Who, wondered Danilov, was the well- but discreetly paid officer within his Organized Crime Bureau ensuring that the Osipov family remained protected from any irritating official intrusion? He was at once annoyed-embarrassed-at asking himself the question. Shouldn’t he know? It was his department, and he’d taken up the appointment as its director after exposing the corruption of the previous commanders with the burnished shield and sworn d
etermination to cleanse it from the bottom as effectively as he’d cleansed it from the top. And done what? Gotten rid of two of the most obviously bribed inspectors, earned the obstructive animosity of practically every other one, and after Larissa, in his swamp of selfpity and disinterest, allowed everything to go on-get worse, maybe-as it had before.
What about the other self-imposed determination, his supposedly always being honest with himself? The so-far avoided question. Which it was time to confront. His unease wasn’t at his failure to correct the crookedness of others. It was at the thought-the vaguest, seductive wisp of an idea-of the only way he could maintain two homes and support Olga if she carried out her threat, which he had little doubt she would vindictively do.

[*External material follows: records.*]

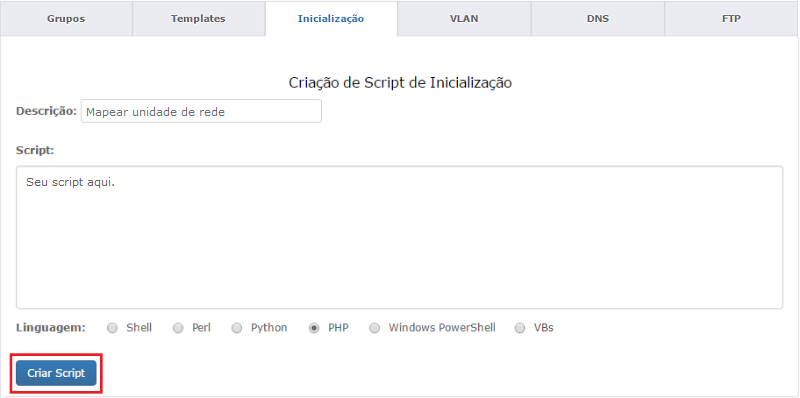Choose the Perl radio button
The image size is (800, 398).
(178, 329)
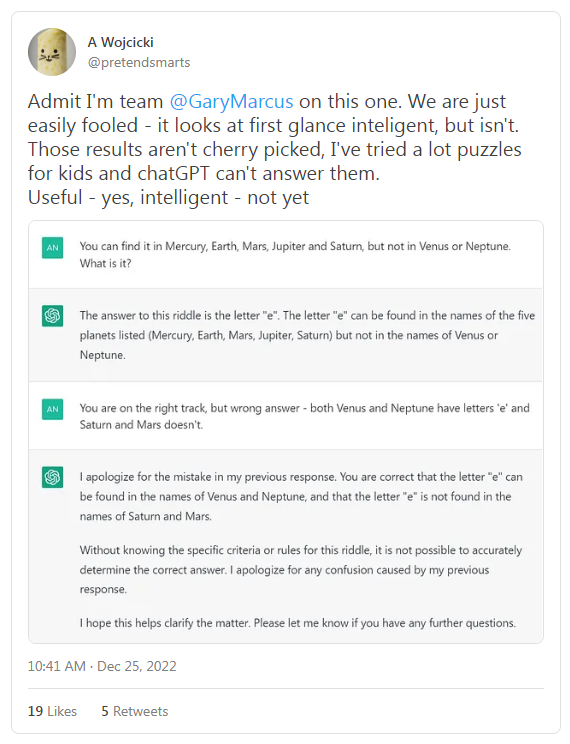Click the A Wojcicki display name
The width and height of the screenshot is (570, 744).
[x=121, y=43]
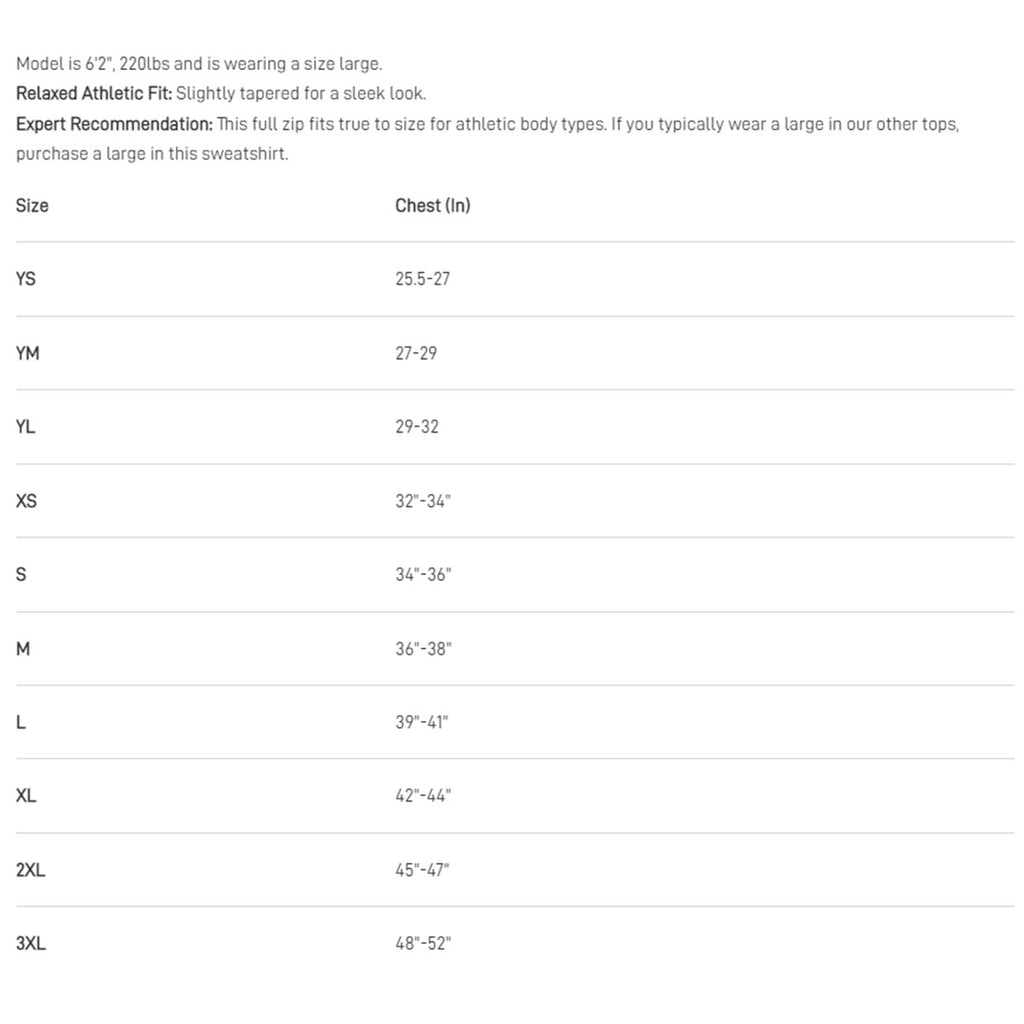The height and width of the screenshot is (1024, 1024).
Task: Select the YS size row label
Action: 26,279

But how could he? Danilov demanded of himself. Everything was totally different now from how it had been when he’d gone along with the accepted system. Which (excuse-seeking, he at once accused himself) in his case had not been dealing with the organized crime families. The reverse. He’d protected the small shopkeepers and businesses and independent entrepreneurs in the district he’d commanded as a uniformed militia colonel, facing down-arresting and prosecuting-the gangs who’d tried to extort protection money. For which those shopkeepers and businessmen and entrepreneurs had been grateful. He’d never exacted a levy or asked for any tribute. Whatever had been given had been offered freely: not once had he treated differently someone who had never given him a gift from someone who had.
But he wasn’t any longer a uniformed militia officer with a comparatively small suburb of the city to administer, no longer the policeman who could take an offered apple from the stall. He was at the absolute center now-and at the pinnacle. What would his worth be to the brigade whose file was on the table in front of him or any of the other mafia groups who’d sliced the Moscow cake between them? Incalculable. Whatever car he demanded, whatever retainer he suggested, whatever rent-free apartment he chose.